------ Extract provided
[Python-Dev] Extended Buffer Interface/Protocol

Thu Mar 22 03:48:25 CET 2007

Greg Ewing wrote:
> Travis Oliphant wrote:
> 
> 
>>The question is should we eliminate the possibility of sharing memory 
>>for objects that store data basically as "arrays" of arrays (i.e. true 
>>C-style arrays).
> 
> 
> Can you clarify what you mean by this? Are you talking
> about an array of pointers to other arrays? (This is
> not what I would call an "array of arrays", even in C.)

I'm talking about arrays of pointers to other arrays:

i.e. if somebody defined in C

float B[10][20]

then B would B an array of pointers to arrays of floats.

> 
> Supporting this kind of thing could be a slippery slope,
> since there can be arbitrary levels of complexity to
> such a structure. E.g do you support a 1d array of
> pointers to 3d arrays of pointers to 2d arrays? Etc.
> 

Yes, I saw that.  But, it could actually be supported, in general.
The shape information is available.  If a 3-d array is meant then ndims
is 3 and you would re-cast the returned pointer appropriately.

In other words, suppose that instead of strides you can request a 
variable through the buffer interface with type void **segments.

Then, by passing the address to a void * variable to the routine you 
would receive the array.  Then, you could handle 1-d, 2-d, and 3-d cases 
using something like this:

This is pseudocode:

void *segments;
int ndims;
Py_ssize_t *shape;
char *format;

(&ndims, &shape, &format, and &segments) are passed to the buffer 
interface.

if strcmp(format, "f") != 0
     raise an error.

if (ndims == 1)

    var = (float *)segments
    for (i=0; i<shape[0]; i++)
         # process var[i]

else if (ndims == 2)

    var = (float **)segments
    for (i=0; i<shape[0]; i++)
        for (j=0; j<shape[1]; j++)
            # process var[i][j]

else if (ndims == 3)

     var = (float ***)segments
     for (i=0; i<shape[0]; i++)
         for (j=0; j<shape[1]; j++)
             for (k=0; j<shape[2]; k++)
              # process var[i][j][k]

else

      raise an Error.

> The more different kinds of format you support, the less
> likely it becomes that the thing consuming the data
> will be willing to go to the trouble required to
> understand it.
------------
------ Information provided
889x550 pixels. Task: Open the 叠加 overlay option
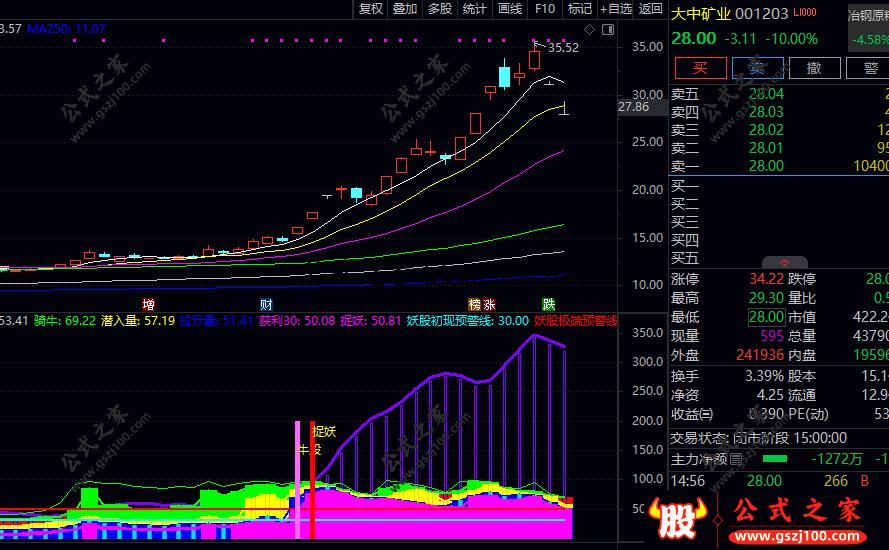405,9
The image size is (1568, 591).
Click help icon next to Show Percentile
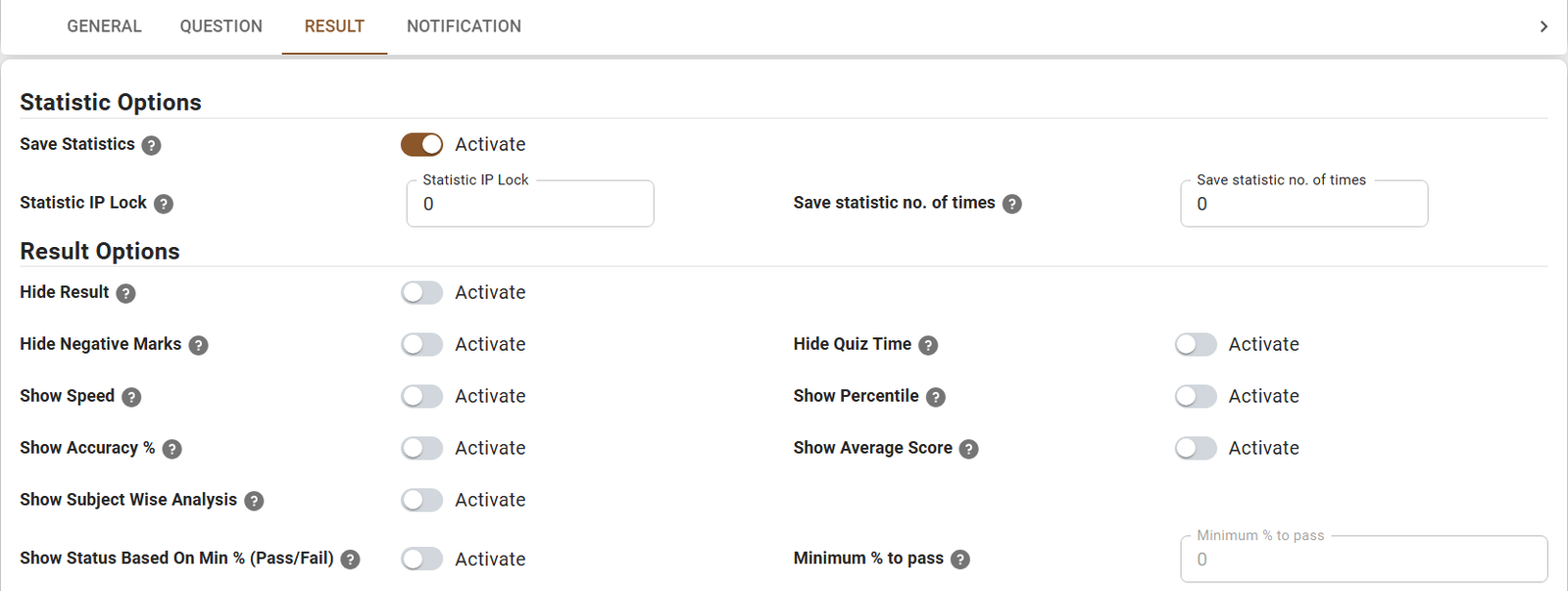tap(936, 397)
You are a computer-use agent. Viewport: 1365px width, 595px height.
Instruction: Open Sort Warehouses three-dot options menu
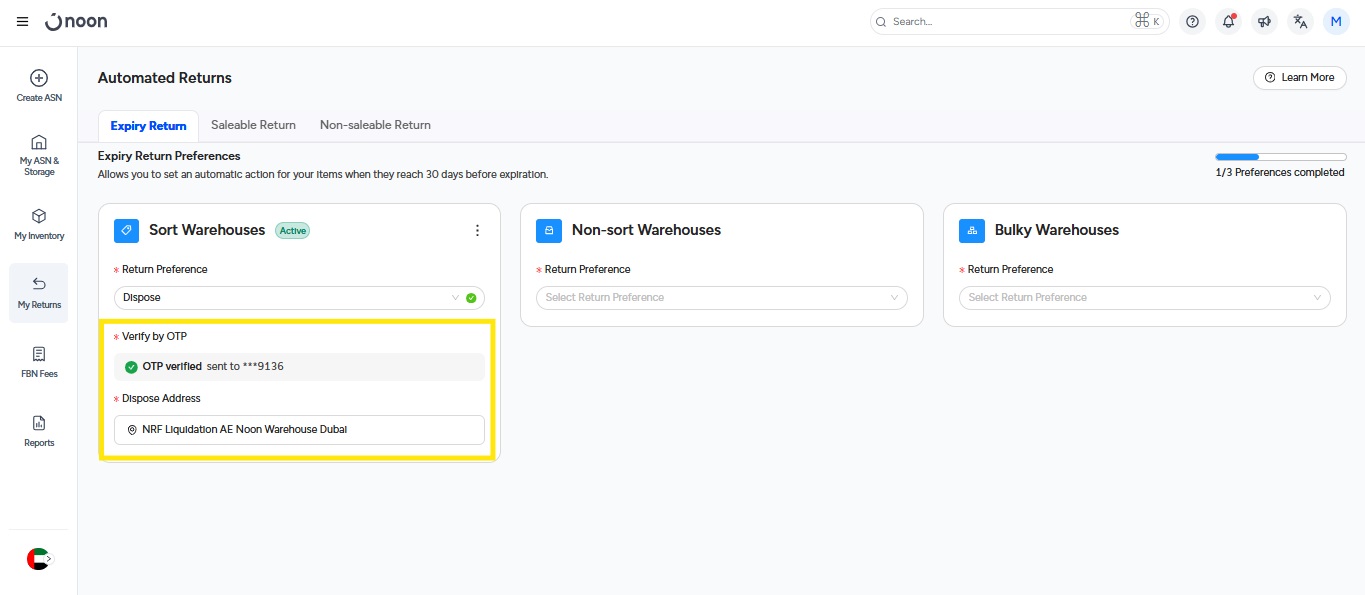coord(477,230)
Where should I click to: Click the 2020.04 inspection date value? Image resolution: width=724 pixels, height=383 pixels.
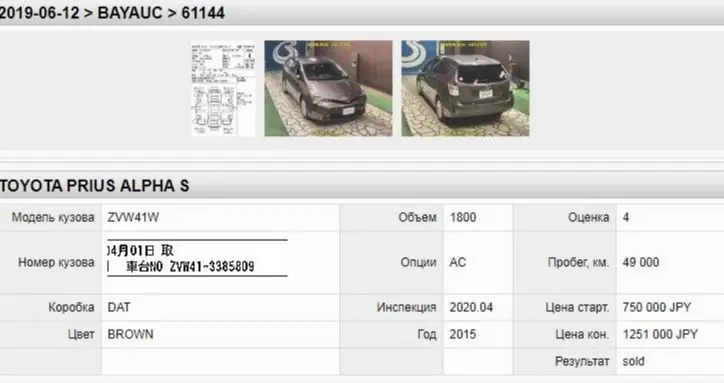[x=471, y=307]
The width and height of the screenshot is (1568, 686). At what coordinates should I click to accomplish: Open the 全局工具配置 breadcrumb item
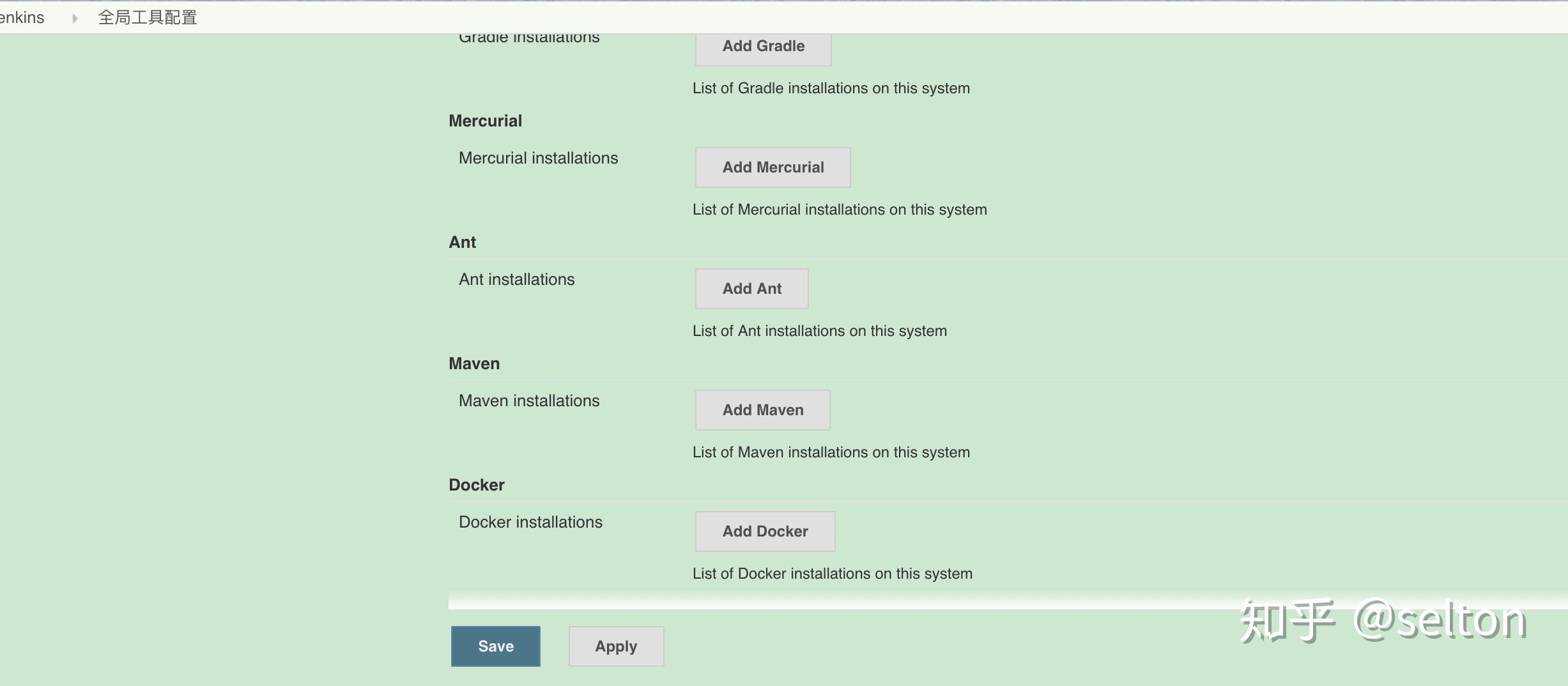click(147, 17)
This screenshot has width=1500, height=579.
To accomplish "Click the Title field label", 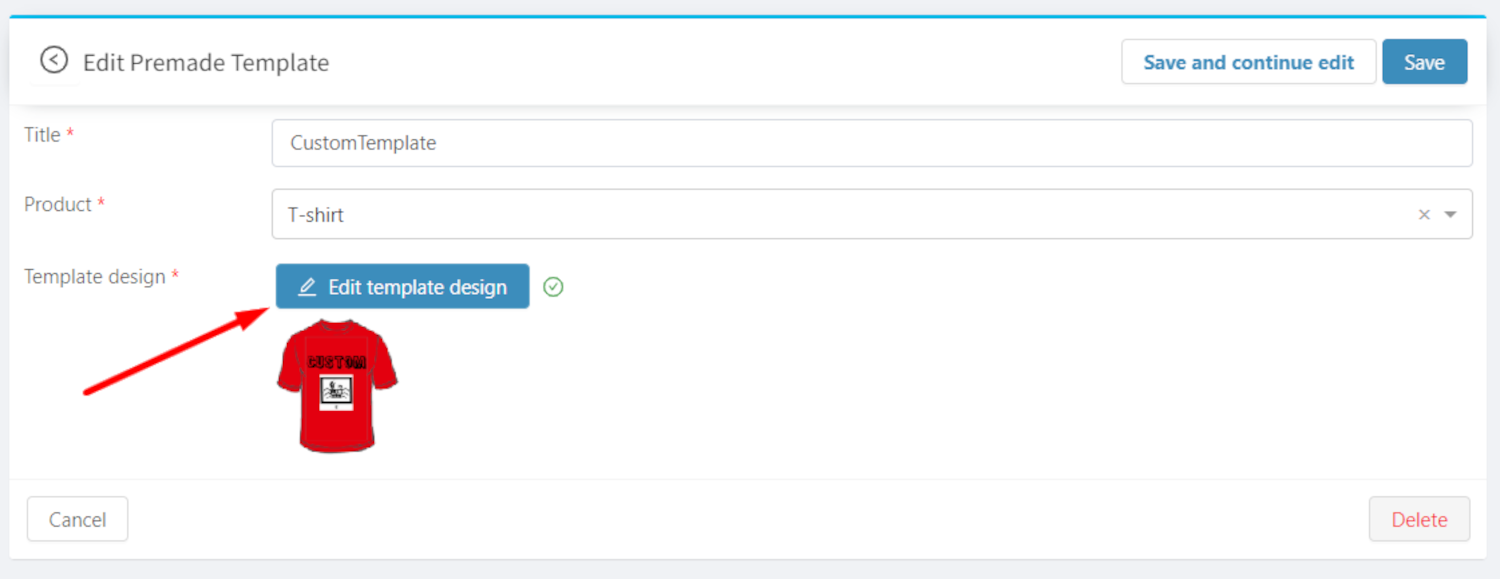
------------
Brief 1:
According to the Python-Dev post on the extended buffer interface, what could be requested through the buffer interface in place of strides?
Brief 2:
Proceed with the Python-Dev post on the extended buffer interface, picking up after its final quoted paragraph.

Exercise output 1:
A variable with type void **segments.

Exercise output 2:
That is certainly true.   I'm really only going through the trouble, 
since the multiple segment already exists and the PIL has this memory 
model (although I have not heard PIL developers clamoring for support, 
--- I'm just being sensitive to that extension type).

> 
> 
>>One possible C-API call that Python could grow with the current buffer 
>>interface is to allow contiguous-memory mirroring of discontiguous 
>>memory,
> 
> 
> I don't think the buffer protocol itself should incorporate
> anything that requires implicitly copying the data, since
> the whole purpose of it is to provide direct access to the
> data without need for copying.

No, this would not be the buffer protocol, but merely a C-API that would 
use the buffer protocol - i.e. it is just a utility function as you mention.

> 
> It would be okay to supply some utility functions for
> re-packing data, though.
> 
> 
>>or an iterator object that iterates through every element of any 
>>object that exposes the buffer protocol.
> 
> 
> Again, for efficiency reasons I wouldn't like to involve
> Python objects and iteration mechanisms in this. 

I was thinking more of a C-iterator, like NumPy provides.  This can be 
very efficient (as long as the loop is not in Python).

It sure provides a nice abstraction that lets you deal with 
discontiguous arrays as if they were contiguous, though.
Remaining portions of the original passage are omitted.